There are just two 24-hour diners located in our fine city. See how they both stack up.
South Street Diner, Boston, MA
By Jon Mael
This place is the real deal. Opened in 1947, it is one of the longest continually running restaurants in Boston. Open 12 hours a day, seven days a week, South Street is known around the city for it’s huge portions and good prices. If you're looking for high browed fine dining, don't go here. If you're in the mood for some great food at good prices, get your ass down to 178 Kneeland Street and order up.
For breakfast 2 eggs with home fries, and toast is just $6. There are some monstrous pancake options for $9 a piece as well, including chocolate chip and banana walnut. My personal favorite for breakfast is the 4 egg Supreme Omelet for $9. You can choose up to four add ins to give you a monstrous plate of food that is more like a week's worth of breakfast than one morning's (in the interest of full disclosure, I ate mine in one sitting).
The great options don't slow down for the lunch hour. The Chicken Kabob Sub is awesome, and at $9, it's a good option for it's size. For those of you that want to eat healthy, the Greek Salad is a great choice for $6, mainly because of its big portion size.
When it comes to deli classics, South Street's got you covered as well. Choices for sandwiches include the Reuben, the BLT, and a good burger selection. What really puts South Street over the top, however, are it's after hours activities. After 9 p.m. the diner transforms into a bar, open until 1 a.m. Wine, Mimosas, and a number of different beers are served along with the same great sandwich and dinner options offered all day.

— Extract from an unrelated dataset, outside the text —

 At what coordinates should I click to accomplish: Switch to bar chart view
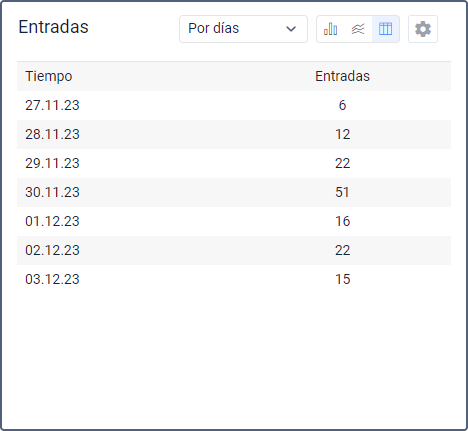[330, 29]
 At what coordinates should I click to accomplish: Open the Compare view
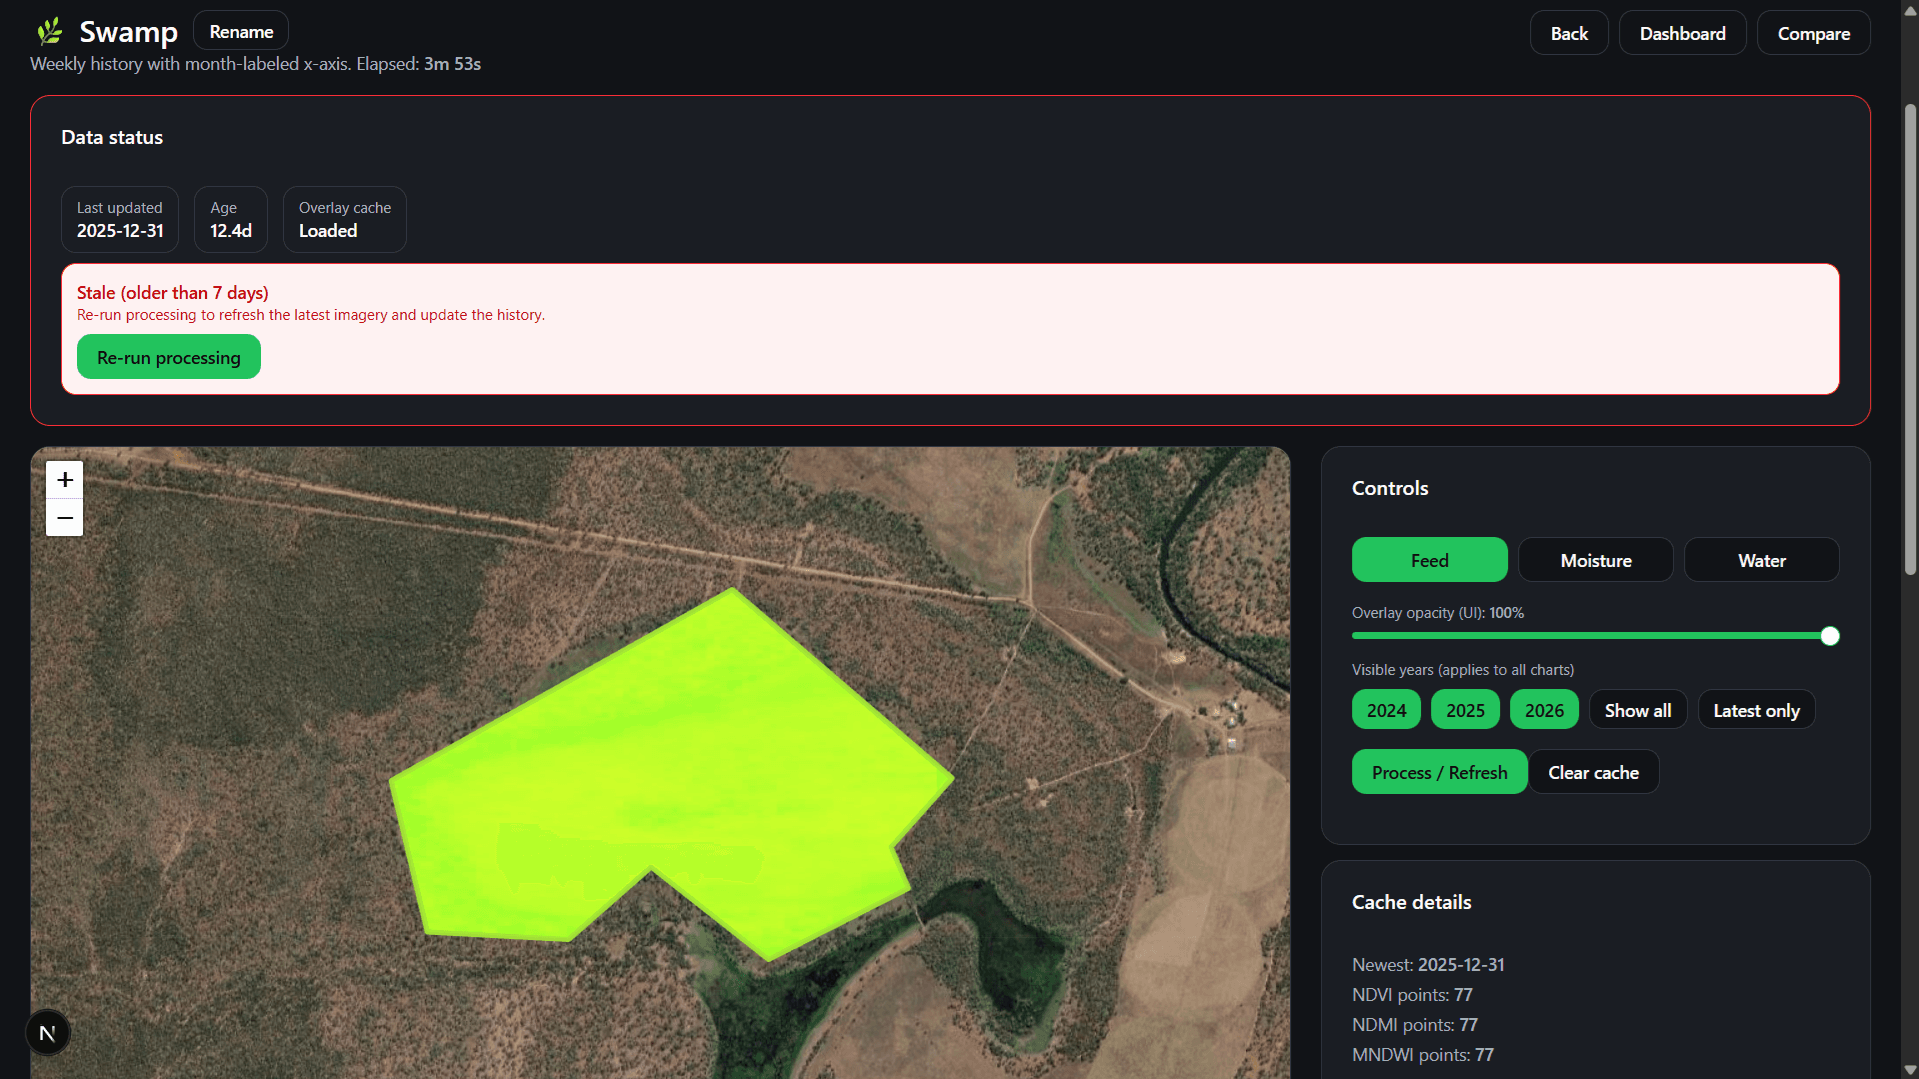click(1813, 34)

All things considered, South Street is the best diner option in Beantown because of its old school, 50's approach, awesome breakfast options and it's versatility after hours.
Victoria’s Diner, Boston, MA
By Nicholas A. Dayal
Greeted at the front door with, “Hiya Hun!” and constantly being referred to as “Sweetie” by a nice older lady whose voice betrays her pack-a-day habit, walking into Victoria’s Diner is like something out of Happy Days. The black and white checkered floors, big comfy booths, and pictures of James Dean and Marilyn Monroe lining the walls presents the perfect décor in which to have a couple of drinks and eat a midnight breakfast.
The menu is the type of menu you need “a few more minutes” to look at, because everything sounds delicious.
For breakfast, I usually go with the “The Rehab,” a hang over cure that includes two eggs, two buttermilk pancakes (or French toast), home fries, toast, and sausage, bacon, or ham for $9.49. For a little extra you can substitute a Belgian waffle. There are also six types of eggs benedict, SIX TYPES OF EGGS BENEDICT!
The rest of the nine-page menu is a feast of homemade burgers and dogs, signature sandwiches and paninis, specialty salads and affordable appetizers, fruit smoothies and creamy milkshakes, and over twenty dinner entrees. Sophomore economics major, Tyler Costa, lets us in on his secret. “I usually just come for a burger, but I end up staying for the beer.” Tyler is a smart man.
There are ten beers to choose from that are all under five dollars, and they are served with a chilled glass. Nothing says “classy” liked a chilled glass for your 16oz. can of Pabst Blue Ribbon. For those of you with an especially long day of classes ahead, there are six liquored-up coffee drinks to start your day. Unless, deep down you are an alcoholic sixty-year old lady like I am, and would prefer an orange mimosa, which is just one of the eleven cocktails to choose from. There are also sixteen different red and white wines, and nine different cordials for those of you that know what the heck a cordial is.
Open all night on the weekends, Victoria’s Diner is the perfect way for you to start, finish, or compliment your day with some good food and drinks. And forget about the South Street Diner. Jon Mael wouldn’t know good taste if he got hit by a Ben and Jerry’s ice cream truck.